⟨

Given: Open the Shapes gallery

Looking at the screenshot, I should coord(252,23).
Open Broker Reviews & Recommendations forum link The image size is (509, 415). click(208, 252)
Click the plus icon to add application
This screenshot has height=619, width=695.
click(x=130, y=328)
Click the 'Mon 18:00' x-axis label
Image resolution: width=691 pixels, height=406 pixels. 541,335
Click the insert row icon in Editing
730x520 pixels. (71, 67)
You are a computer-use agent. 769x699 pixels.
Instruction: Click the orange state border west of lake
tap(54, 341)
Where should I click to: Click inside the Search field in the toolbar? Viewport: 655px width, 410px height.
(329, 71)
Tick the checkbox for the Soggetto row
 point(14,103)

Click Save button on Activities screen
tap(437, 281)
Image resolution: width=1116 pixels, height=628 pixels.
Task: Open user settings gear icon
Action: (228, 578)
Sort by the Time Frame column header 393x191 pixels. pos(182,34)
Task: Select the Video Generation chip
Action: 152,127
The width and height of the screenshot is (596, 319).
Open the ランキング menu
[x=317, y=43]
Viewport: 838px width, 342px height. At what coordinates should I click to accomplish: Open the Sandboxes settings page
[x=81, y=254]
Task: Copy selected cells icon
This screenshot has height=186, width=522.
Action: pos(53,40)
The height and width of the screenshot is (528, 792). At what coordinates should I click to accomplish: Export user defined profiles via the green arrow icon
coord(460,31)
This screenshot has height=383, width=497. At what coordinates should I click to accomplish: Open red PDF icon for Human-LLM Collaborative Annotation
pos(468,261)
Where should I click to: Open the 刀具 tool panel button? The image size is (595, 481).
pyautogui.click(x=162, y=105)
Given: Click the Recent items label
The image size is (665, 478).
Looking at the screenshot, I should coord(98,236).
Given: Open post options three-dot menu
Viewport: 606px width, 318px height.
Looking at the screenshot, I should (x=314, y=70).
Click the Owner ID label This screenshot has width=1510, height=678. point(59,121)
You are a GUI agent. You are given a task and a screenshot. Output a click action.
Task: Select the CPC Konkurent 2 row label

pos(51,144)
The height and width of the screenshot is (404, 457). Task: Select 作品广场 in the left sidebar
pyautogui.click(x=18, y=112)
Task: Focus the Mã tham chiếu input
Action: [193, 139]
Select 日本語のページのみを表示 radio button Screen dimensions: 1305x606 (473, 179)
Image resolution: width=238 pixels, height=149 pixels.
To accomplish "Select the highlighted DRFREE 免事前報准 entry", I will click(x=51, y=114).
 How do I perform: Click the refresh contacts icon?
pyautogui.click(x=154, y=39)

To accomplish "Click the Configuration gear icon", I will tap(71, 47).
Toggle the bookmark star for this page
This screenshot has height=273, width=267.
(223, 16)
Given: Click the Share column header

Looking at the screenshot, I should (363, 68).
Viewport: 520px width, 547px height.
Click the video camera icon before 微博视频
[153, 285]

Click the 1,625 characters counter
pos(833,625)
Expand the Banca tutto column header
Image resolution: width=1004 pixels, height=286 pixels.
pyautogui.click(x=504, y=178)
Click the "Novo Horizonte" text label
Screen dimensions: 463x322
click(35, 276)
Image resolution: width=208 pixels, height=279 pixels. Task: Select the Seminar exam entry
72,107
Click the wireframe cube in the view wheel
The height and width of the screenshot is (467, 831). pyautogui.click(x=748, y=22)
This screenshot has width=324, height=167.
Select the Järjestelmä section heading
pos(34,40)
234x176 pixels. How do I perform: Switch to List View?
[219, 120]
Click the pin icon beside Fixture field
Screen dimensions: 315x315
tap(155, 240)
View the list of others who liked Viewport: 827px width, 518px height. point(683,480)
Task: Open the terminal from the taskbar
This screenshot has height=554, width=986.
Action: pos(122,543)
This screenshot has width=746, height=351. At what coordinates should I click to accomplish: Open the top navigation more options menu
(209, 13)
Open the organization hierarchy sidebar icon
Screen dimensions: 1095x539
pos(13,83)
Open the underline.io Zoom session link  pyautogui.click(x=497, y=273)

⟩

Pull out every line in the material above where "will" occurs.

# [Solution to this problem]
To accomplish "Select the highlighted DRFREE 免事前報准 entry", I will click(x=51, y=114).
To accomplish "Click the Configuration gear icon", I will tap(71, 47).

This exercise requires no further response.